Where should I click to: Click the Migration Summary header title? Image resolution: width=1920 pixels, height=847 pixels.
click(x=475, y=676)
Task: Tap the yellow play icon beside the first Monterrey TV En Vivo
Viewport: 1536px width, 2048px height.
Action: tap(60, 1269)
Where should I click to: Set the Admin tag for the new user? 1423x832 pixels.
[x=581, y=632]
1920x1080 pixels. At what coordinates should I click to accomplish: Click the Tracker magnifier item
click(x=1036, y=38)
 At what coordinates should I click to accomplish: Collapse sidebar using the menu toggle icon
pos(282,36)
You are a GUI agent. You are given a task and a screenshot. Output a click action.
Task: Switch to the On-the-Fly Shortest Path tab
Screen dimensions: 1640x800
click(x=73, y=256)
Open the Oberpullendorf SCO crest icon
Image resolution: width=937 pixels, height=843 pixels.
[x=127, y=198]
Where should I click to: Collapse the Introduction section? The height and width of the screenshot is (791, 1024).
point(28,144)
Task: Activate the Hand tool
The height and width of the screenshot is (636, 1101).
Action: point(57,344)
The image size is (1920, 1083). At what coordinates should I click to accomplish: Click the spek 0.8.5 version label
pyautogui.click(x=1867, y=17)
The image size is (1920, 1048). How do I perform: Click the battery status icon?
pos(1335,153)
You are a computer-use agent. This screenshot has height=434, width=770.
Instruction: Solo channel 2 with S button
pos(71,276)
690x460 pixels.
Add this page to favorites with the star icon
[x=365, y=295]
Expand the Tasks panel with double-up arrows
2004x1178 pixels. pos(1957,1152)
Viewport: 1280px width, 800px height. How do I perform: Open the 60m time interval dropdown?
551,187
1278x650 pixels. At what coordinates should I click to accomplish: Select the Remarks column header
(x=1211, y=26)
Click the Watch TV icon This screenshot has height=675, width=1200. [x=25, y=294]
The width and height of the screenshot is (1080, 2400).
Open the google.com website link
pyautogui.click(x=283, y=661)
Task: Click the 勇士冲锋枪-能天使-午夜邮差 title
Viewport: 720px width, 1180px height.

## [Directions for this task]
Rewrite the data between the lines holding "At what coordinates should I click to accomplish: Collapse" and "[x=127, y=198]", inclusive, so that "sidebar" becomes "navigation pane" and nothing else changes.

## [Output of the exercise]
 At what coordinates should I click to accomplish: Collapse navigation pane using the menu toggle icon
pos(282,36)
You are a GUI agent. You are given a task and a screenshot. Output a click action.
Task: Switch to the On-the-Fly Shortest Path tab
Screen dimensions: 1640x800
click(x=73, y=256)
Open the Oberpullendorf SCO crest icon
Image resolution: width=937 pixels, height=843 pixels.
[x=127, y=198]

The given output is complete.